= CONSIGNA =
¿Puedes volver a escribir, sin cambiar nada, el fragmento del texto sobre la Liga Norte que empieza con "La Liga Norte fue" y sigue hasta "Partido Comunista Italiano."?

= TEXTO PROPORCIONADO =
%%

Los bálticos son simpáticos. Los padanos, no. A la Catalunya independentista le ha salido un aliado francamente incómodo en el actual contexto europeo. Catalunya se ha convertido en el nuevo punto de referencia de la Lega Nord italiana, el movimiento autonomista, de tintes populistas y xenófobos, que desde hace más de veinte años tiene un importante protagonismo en las regiones septentrionales de Italia. El pasado Onze de Setembre, los diputados de la Liga acudieron al Parlamento de Montecitorio, en Roma, con unas camisetas con la bandera estelada.

La Liga Norte fue fundada en 1991 –atención al dato, el mismo año de la desintegración de la URSS y del inicio de una nueva fase en la historia de Europa- como unificación de una serie de ligas regionales que venían existiendo desde los años setenta y ochenta. Recuerdo haber visto carteles del autonomismo véneto durante mi primer viaje a Italia, en 1974. Parecía algo absolutamente marginal, en un país totalmente polarizado por los grandes combates políticos e ideológicos entre la Democracia Cristiana y el Partido Comunista Italiano.

Lo marginal, sin embargo, hay un día que se desplaza hacia el centro de la escena. Al agotarse la Guerra Fría entre Estados Unidos y la URSS, en Italia se produjo un gran vacío, acelerado por el proceso Mani Pulite contra la corrupción política. El Partido Socialista desapareció; la Democracia Cristiana se fragmentó en tres grupos o cuatro grupos; y el PCI cambió de nombre (Partido Democrático de la Izquierda). Mucha gente quedó desorientada y con pocas ganas de entregar el poder a la izquierda postcomunista. El enorme vacío dejado por la DC lo ocuparon dos fuerzas: la Liga Norte y el nuevo movimiento Forza Italia, del empresario Silvio Berlusconi.

%%

= BLOQUE DE DATOS =
%%

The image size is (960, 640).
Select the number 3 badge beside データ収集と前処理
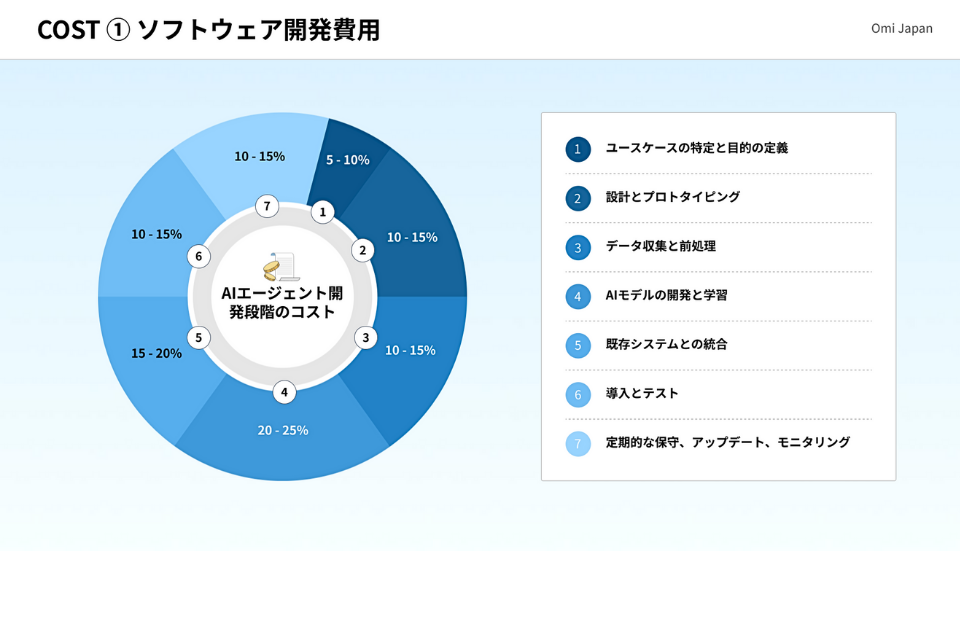coord(578,247)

%%

= RESPUESTA DEL EJERCICIO =
La Liga Norte fue fundada en 1991 –atención al dato, el mismo año de la desintegración de la URSS y del inicio de una nueva fase en la historia de Europa- como unificación de una serie de ligas regionales que venían existiendo desde los años setenta y ochenta. Recuerdo haber visto carteles del autonomismo véneto durante mi primer viaje a Italia, en 1974. Parecía algo absolutamente marginal, en un país totalmente polarizado por los grandes combates políticos e ideológicos entre la Democracia Cristiana y el Partido Comunista Italiano.